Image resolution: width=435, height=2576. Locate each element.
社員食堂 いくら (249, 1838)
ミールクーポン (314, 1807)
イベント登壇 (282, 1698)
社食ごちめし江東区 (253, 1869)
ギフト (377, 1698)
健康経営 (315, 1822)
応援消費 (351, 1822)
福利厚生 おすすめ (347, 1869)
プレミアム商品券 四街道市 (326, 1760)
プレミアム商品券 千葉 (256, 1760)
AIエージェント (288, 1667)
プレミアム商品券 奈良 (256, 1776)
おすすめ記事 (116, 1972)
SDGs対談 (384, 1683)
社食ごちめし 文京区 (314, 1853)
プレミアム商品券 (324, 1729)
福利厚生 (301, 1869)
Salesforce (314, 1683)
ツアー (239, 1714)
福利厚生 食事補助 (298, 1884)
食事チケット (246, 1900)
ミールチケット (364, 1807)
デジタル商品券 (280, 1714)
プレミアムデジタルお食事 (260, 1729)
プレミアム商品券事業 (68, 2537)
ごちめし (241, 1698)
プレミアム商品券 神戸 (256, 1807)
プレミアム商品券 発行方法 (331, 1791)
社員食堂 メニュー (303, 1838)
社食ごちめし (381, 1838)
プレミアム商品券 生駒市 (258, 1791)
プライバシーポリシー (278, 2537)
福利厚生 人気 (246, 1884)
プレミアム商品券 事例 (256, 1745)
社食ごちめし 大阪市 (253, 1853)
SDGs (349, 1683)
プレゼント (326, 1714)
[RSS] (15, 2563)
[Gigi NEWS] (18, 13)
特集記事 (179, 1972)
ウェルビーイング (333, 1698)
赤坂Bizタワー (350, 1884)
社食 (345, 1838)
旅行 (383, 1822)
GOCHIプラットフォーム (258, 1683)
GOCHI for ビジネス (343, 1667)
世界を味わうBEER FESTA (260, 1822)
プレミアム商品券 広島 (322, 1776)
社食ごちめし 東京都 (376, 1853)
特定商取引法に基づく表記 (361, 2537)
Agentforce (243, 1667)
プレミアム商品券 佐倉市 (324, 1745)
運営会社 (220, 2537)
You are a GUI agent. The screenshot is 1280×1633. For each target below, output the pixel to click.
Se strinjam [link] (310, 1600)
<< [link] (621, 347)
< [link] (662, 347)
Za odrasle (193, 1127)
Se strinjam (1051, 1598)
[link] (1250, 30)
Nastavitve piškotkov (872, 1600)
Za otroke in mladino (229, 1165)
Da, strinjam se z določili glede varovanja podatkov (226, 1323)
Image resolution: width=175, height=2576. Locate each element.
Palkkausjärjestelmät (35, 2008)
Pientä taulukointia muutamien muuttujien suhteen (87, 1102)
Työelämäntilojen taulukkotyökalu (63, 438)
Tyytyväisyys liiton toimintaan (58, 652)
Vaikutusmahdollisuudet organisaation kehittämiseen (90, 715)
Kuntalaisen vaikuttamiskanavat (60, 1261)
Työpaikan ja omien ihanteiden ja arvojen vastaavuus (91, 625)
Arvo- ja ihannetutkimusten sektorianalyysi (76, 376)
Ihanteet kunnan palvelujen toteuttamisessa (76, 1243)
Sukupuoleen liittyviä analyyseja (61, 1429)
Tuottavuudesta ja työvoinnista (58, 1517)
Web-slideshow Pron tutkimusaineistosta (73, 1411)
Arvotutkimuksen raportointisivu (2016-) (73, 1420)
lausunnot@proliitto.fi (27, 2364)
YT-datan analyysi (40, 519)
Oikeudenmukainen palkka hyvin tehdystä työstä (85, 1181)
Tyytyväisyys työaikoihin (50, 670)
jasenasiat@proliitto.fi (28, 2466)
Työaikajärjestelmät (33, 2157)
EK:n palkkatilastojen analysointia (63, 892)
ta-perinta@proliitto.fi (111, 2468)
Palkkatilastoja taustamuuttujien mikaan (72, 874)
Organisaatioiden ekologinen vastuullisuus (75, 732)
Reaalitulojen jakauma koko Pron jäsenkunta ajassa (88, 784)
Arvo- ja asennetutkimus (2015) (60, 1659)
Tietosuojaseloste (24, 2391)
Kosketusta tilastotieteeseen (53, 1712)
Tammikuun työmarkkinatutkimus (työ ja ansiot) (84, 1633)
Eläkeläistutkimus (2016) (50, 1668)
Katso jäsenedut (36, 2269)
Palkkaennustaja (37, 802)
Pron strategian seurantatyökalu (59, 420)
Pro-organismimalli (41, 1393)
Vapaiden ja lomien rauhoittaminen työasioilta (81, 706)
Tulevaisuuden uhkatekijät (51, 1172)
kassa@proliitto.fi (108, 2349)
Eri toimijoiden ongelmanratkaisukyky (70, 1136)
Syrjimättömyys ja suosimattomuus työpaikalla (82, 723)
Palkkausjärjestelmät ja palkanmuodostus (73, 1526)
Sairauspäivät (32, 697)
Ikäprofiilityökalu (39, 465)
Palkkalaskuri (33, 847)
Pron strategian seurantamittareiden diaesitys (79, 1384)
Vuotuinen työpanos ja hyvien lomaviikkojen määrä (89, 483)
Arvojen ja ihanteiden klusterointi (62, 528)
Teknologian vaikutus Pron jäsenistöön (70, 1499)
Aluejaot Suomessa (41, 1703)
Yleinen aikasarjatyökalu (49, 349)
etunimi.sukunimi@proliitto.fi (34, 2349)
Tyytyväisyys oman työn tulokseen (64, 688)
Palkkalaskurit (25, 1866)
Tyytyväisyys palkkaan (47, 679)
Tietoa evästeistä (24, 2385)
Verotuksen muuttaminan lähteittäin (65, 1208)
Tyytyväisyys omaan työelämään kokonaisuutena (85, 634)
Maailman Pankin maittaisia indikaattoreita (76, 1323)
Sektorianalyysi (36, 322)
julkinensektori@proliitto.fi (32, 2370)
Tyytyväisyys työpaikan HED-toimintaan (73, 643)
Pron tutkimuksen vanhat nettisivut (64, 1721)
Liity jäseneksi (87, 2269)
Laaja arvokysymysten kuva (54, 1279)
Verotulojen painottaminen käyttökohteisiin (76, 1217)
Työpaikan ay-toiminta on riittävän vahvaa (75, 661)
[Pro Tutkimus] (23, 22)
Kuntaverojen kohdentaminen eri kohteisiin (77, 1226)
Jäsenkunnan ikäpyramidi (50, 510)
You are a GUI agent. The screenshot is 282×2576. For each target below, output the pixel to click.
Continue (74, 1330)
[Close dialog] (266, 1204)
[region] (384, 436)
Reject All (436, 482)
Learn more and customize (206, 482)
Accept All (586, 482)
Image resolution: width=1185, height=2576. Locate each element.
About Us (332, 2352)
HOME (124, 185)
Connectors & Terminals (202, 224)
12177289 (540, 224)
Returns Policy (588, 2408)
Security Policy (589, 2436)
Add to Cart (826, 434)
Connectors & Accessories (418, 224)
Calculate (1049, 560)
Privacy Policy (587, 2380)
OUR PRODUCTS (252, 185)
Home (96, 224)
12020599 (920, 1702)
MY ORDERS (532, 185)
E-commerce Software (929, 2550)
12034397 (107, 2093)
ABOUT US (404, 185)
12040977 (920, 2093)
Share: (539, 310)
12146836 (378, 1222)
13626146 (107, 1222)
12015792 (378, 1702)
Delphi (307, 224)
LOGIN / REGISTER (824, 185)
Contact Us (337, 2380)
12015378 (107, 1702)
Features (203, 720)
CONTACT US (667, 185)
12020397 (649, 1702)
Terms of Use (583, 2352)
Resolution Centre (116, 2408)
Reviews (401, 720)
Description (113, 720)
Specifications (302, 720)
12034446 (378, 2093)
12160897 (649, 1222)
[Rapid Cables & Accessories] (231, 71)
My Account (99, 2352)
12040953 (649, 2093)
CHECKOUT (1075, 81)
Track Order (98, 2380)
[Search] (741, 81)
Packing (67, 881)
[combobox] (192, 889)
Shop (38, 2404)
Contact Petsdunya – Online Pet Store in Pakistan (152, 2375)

▸ **About this exercise**
Here the goal is to repeat each entry exactly.

▸ **Response area**
Image resolution: width=435, height=2576. Locate each element.
社員食堂 いくら (249, 1838)
ミールクーポン (314, 1807)
イベント登壇 (282, 1698)
社食ごちめし江東区 (253, 1869)
ギフト (377, 1698)
健康経営 (315, 1822)
応援消費 (351, 1822)
福利厚生 おすすめ (347, 1869)
プレミアム商品券 四街道市 (326, 1760)
プレミアム商品券 千葉 (256, 1760)
AIエージェント (288, 1667)
プレミアム商品券 奈良 (256, 1776)
おすすめ記事 (116, 1972)
SDGs対談 (384, 1683)
社食ごちめし 文京区 (314, 1853)
プレミアム商品券 (324, 1729)
福利厚生 (301, 1869)
Salesforce (314, 1683)
ツアー (239, 1714)
福利厚生 食事補助 (298, 1884)
食事チケット (246, 1900)
ミールチケット (364, 1807)
デジタル商品券 (280, 1714)
プレミアムデジタルお食事 (260, 1729)
プレミアム商品券事業 (68, 2537)
ごちめし (241, 1698)
プレミアム商品券 神戸 (256, 1807)
プレミアム商品券 発行方法 (331, 1791)
社員食堂 メニュー (303, 1838)
社食ごちめし (381, 1838)
プレミアム商品券 生駒市 (258, 1791)
プライバシーポリシー (278, 2537)
福利厚生 人気 (246, 1884)
プレミアム商品券 事例 (256, 1745)
社食ごちめし 大阪市 (253, 1853)
SDGs (349, 1683)
プレゼント (326, 1714)
[RSS] (15, 2563)
[Gigi NEWS] (18, 13)
特集記事 (179, 1972)
ウェルビーイング (333, 1698)
赤坂Bizタワー (350, 1884)
社食 (345, 1838)
旅行 (383, 1822)
GOCHIプラットフォーム (258, 1683)
GOCHI for ビジネス (343, 1667)
世界を味わうBEER FESTA (260, 1822)
プレミアム商品券 広島 (322, 1776)
社食ごちめし 東京都 (376, 1853)
特定商取引法に基づく表記 (361, 2537)
Agentforce (243, 1667)
プレミアム商品券 佐倉市 (324, 1745)
運営会社 (220, 2537)
You are a GUI agent. The screenshot is 1280×1633. For each target below, output the pixel to click.
Se strinjam [link] (310, 1600)
<< [link] (621, 347)
< [link] (662, 347)
Za odrasle (193, 1127)
Se strinjam (1051, 1598)
[link] (1250, 30)
Nastavitve piškotkov (872, 1600)
Za otroke in mladino (229, 1165)
Da, strinjam se z določili glede varovanja podatkov (226, 1323)
Image resolution: width=175, height=2576. Locate each element.
Palkkausjärjestelmät (35, 2008)
Pientä taulukointia muutamien muuttujien suhteen (87, 1102)
Työelämäntilojen taulukkotyökalu (63, 438)
Tyytyväisyys liiton toimintaan (58, 652)
Vaikutusmahdollisuudet organisaation kehittämiseen (90, 715)
Kuntalaisen vaikuttamiskanavat (60, 1261)
Työpaikan ja omien ihanteiden ja arvojen vastaavuus (91, 625)
Arvo- ja ihannetutkimusten sektorianalyysi (76, 376)
Ihanteet kunnan palvelujen toteuttamisessa (76, 1243)
Sukupuoleen liittyviä analyyseja (61, 1429)
Tuottavuudesta ja työvoinnista (58, 1517)
Web-slideshow Pron tutkimusaineistosta (73, 1411)
Arvotutkimuksen raportointisivu (2016-) (73, 1420)
lausunnot@proliitto.fi (27, 2364)
YT-datan analyysi (40, 519)
Oikeudenmukainen palkka hyvin tehdystä työstä (85, 1181)
Tyytyväisyys työaikoihin (50, 670)
jasenasiat@proliitto.fi (28, 2466)
Työaikajärjestelmät (33, 2157)
EK:n palkkatilastojen analysointia (63, 892)
ta-perinta@proliitto.fi (111, 2468)
Palkkatilastoja taustamuuttujien mikaan (72, 874)
Organisaatioiden ekologinen vastuullisuus (75, 732)
Reaalitulojen jakauma koko Pron jäsenkunta ajassa (88, 784)
Arvo- ja asennetutkimus (2015) (60, 1659)
Tietosuojaseloste (24, 2391)
Kosketusta tilastotieteeseen (53, 1712)
Tammikuun työmarkkinatutkimus (työ ja ansiot) (84, 1633)
Eläkeläistutkimus (2016) (50, 1668)
Katso jäsenedut (36, 2269)
Palkkaennustaja (37, 802)
Pron strategian seurantatyökalu (59, 420)
Pro-organismimalli (41, 1393)
Vapaiden ja lomien rauhoittaminen työasioilta (81, 706)
Tulevaisuuden uhkatekijät (51, 1172)
kassa@proliitto.fi (108, 2349)
Eri toimijoiden ongelmanratkaisukyky (70, 1136)
Syrjimättömyys ja suosimattomuus työpaikalla (82, 723)
Palkkausjärjestelmät ja palkanmuodostus (73, 1526)
Sairauspäivät (32, 697)
Ikäprofiilityökalu (39, 465)
Palkkalaskuri (33, 847)
Pron strategian seurantamittareiden diaesitys (79, 1384)
Vuotuinen työpanos ja hyvien lomaviikkojen määrä (89, 483)
Arvojen ja ihanteiden klusterointi (62, 528)
Teknologian vaikutus Pron jäsenistöön (70, 1499)
Aluejaot Suomessa (41, 1703)
Yleinen aikasarjatyökalu (49, 349)
etunimi.sukunimi@proliitto.fi (34, 2349)
Tyytyväisyys oman työn tulokseen (64, 688)
Palkkalaskurit (25, 1866)
Tyytyväisyys palkkaan (47, 679)
Tietoa evästeistä (24, 2385)
Verotuksen muuttaminan lähteittäin (65, 1208)
Tyytyväisyys omaan työelämään kokonaisuutena (85, 634)
Maailman Pankin maittaisia indikaattoreita (76, 1323)
Sektorianalyysi (36, 322)
julkinensektori@proliitto.fi (32, 2370)
Tyytyväisyys työpaikan HED-toimintaan (73, 643)
Pron tutkimuksen vanhat nettisivut (64, 1721)
Liity jäseneksi (87, 2269)
Laaja arvokysymysten kuva (54, 1279)
Verotulojen painottaminen käyttökohteisiin (76, 1217)
Työpaikan ay-toiminta on riittävän vahvaa (75, 661)
[Pro Tutkimus] (23, 22)
Kuntaverojen kohdentaminen eri kohteisiin (77, 1226)
Jäsenkunnan ikäpyramidi (50, 510)
You are a GUI agent. The screenshot is 282×2576. For each target below, output the pixel to click.
Continue (74, 1330)
[Close dialog] (266, 1204)
[region] (384, 436)
Reject All (436, 482)
Learn more and customize (206, 482)
Accept All (586, 482)
Image resolution: width=1185, height=2576. Locate each element.
About Us (332, 2352)
HOME (124, 185)
Connectors & Terminals (202, 224)
12177289 (540, 224)
Returns Policy (588, 2408)
Security Policy (589, 2436)
Add to Cart (826, 434)
Connectors & Accessories (418, 224)
Calculate (1049, 560)
Privacy Policy (587, 2380)
OUR PRODUCTS (252, 185)
Home (96, 224)
12020599 (920, 1702)
MY ORDERS (532, 185)
E-commerce Software (929, 2550)
12034397 (107, 2093)
ABOUT US (404, 185)
12040977 (920, 2093)
Share: (539, 310)
12146836 (378, 1222)
13626146 (107, 1222)
12015792 (378, 1702)
Delphi (307, 224)
LOGIN / REGISTER (824, 185)
Contact Us (337, 2380)
12015378 (107, 1702)
Features (203, 720)
CONTACT US (667, 185)
12020397 (649, 1702)
Terms of Use (583, 2352)
Resolution Centre (116, 2408)
Reviews (401, 720)
Description (113, 720)
Specifications (302, 720)
12034446 (378, 2093)
12160897 (649, 1222)
[Rapid Cables & Accessories] (231, 71)
My Account (99, 2352)
12040953 (649, 2093)
CHECKOUT (1075, 81)
Track Order (98, 2380)
[Search] (741, 81)
Packing (67, 881)
[combobox] (192, 889)
Shop (38, 2404)
Contact Petsdunya – Online Pet Store in Pakistan (152, 2375)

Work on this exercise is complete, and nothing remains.